Freddie Mac climbed $3.88 to $29.90. Fannie Mae added $2.49 to $30.71. Regulators for the two companies cut their surplus capital requirement to 20 percent from 30 percent to help expand their combined $1.5 trillion in mortgage investments and revive the home-loan market. The change is expected to provide $200 billion in funds to the mortgage-backed securities market, the Office of Federal Housing Enterprise Oversight said in a news release. The government-chartered companies also agreed to raise more capital.

Morgan Stanley gained 59 cents to $43.45. The second- biggest U.S. securities firm said it earned $1.45 a share in its fiscal first quarter, topping analysts' estimates of $1.01.

Visa Inc. rallied $12.50, or 28 percent, to $56.50 in its first day of trading in New York. The largest credit-card company set a record for U.S. initial public offerings yesterday by raising $17.9 billion. Underwriters sold 406 million shares of Visa for $44 each, $2 more than the highest price predicted by the company in its prospectus.

Clear Channel Communications Inc. dropped $3.20 to $32.60. The largest U.S. radio company's buyout by Thomas H. Lee Partners LP and Bain Capital LLC is not likely to close this week, CNBC reported, citing people with knowledge of the situation. The company doesn't plan to comment on the CNBC report, spokeswoman Michele Clarke said in an e-mail.

Adobe

Adobe Systems Inc. surged $2.87 to $34.75. The biggest maker of design programs maintained its projection for revenue growth of about 13 percent this year, easing concerns that advertising and marketing companies are curbing software spending.

MGIC Investment Corp. fell 90 cents to $13.10. The largest U.S. mortgage insurer plans to raise at least $675 million through stock and convertible debt sales to increase capital at its main insurance unit after a record fourth-quarter loss. Additional shares give each stockholder a smaller slice of the company's earnings.

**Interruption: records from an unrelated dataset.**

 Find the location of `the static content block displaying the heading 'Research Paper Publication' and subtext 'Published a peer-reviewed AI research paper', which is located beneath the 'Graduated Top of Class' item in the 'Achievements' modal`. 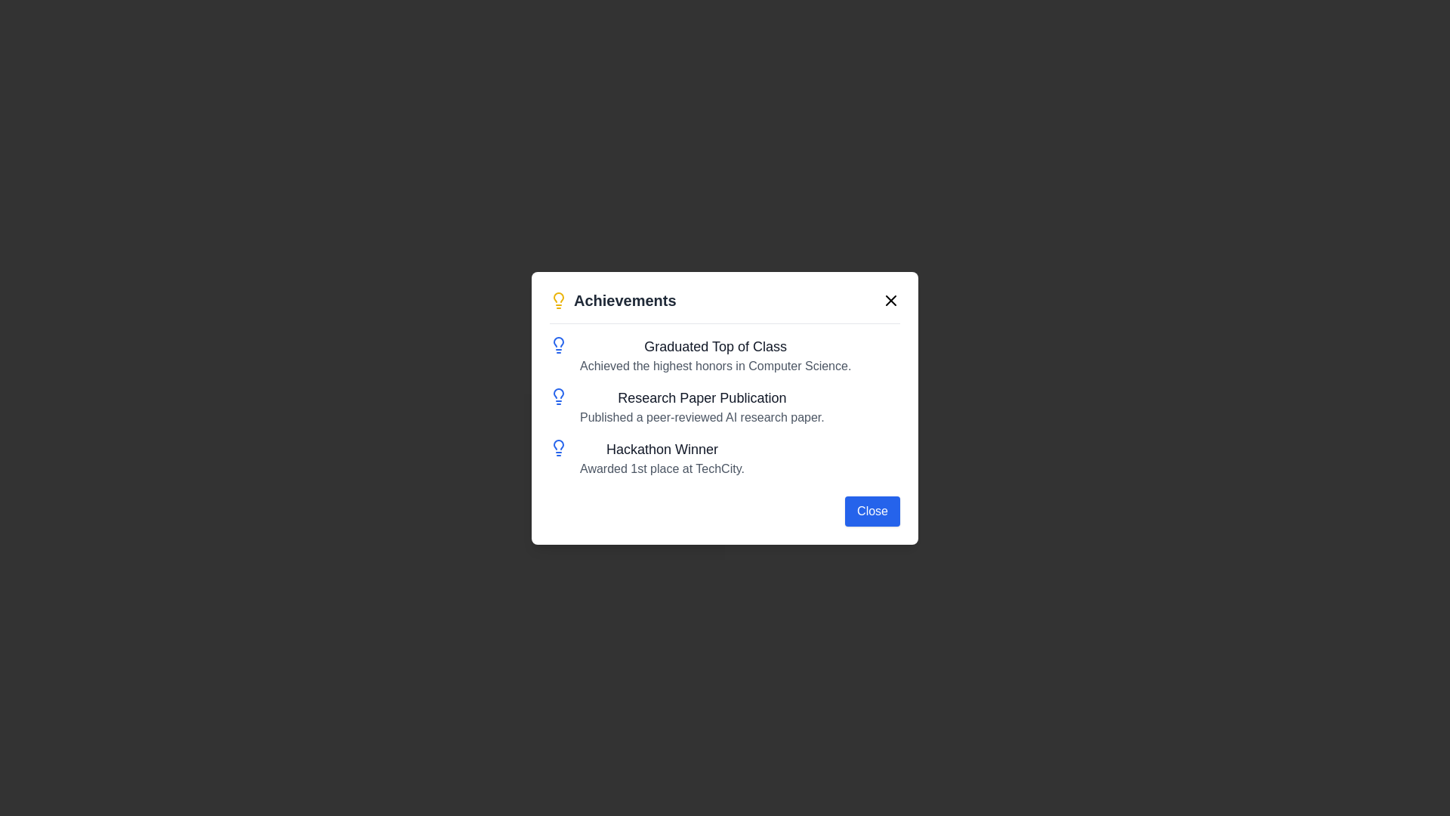

the static content block displaying the heading 'Research Paper Publication' and subtext 'Published a peer-reviewed AI research paper', which is located beneath the 'Graduated Top of Class' item in the 'Achievements' modal is located at coordinates (725, 405).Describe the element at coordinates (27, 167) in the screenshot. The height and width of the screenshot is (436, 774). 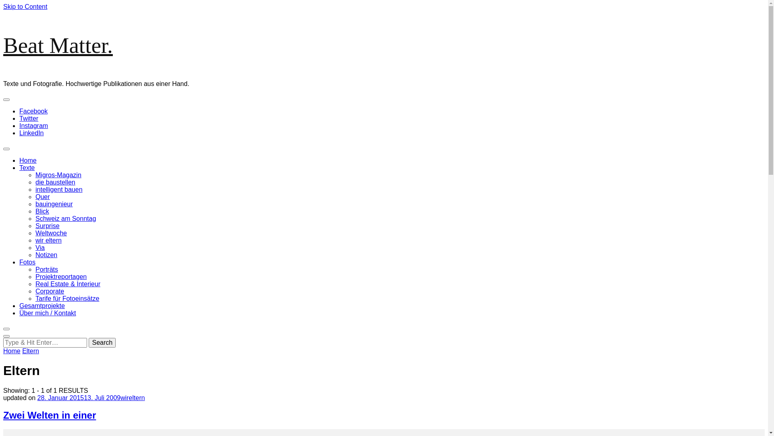
I see `'Texte'` at that location.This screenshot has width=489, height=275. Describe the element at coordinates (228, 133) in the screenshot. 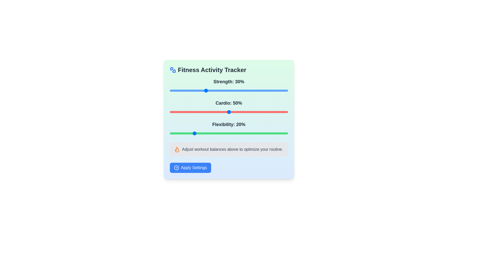

I see `the handle of the horizontal slider with a green background, positioned below the label 'Flexibility: 20%'` at that location.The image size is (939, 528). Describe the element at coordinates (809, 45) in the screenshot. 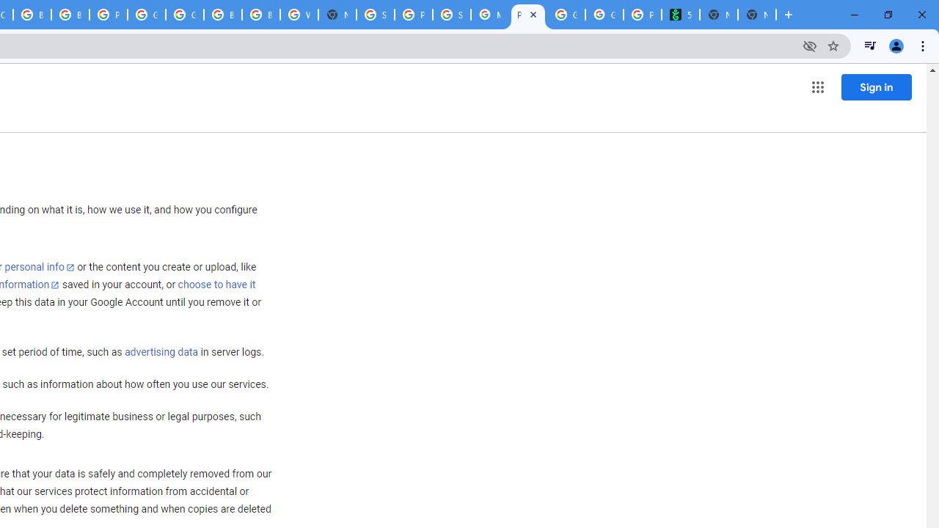

I see `'Third-party cookies blocked'` at that location.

General Mills Inc. gained 72 cents to $58.92. The second- largest U.S. cereal maker posted third-quarter profit that exceeded some analysts' estimates after the company raised prices and reduced production costs.

The Russell 2000 Index, whose median market value is 95 percent less than the S&P 500's, fell 2.6 percent to 664.13. The Dow Jones Wilshire 5000 Index, the broadest measure of U.S. shares, dropped 2.4 percent to 13,037.3. Based on its retreat, the value of stocks decreased by $397 billion.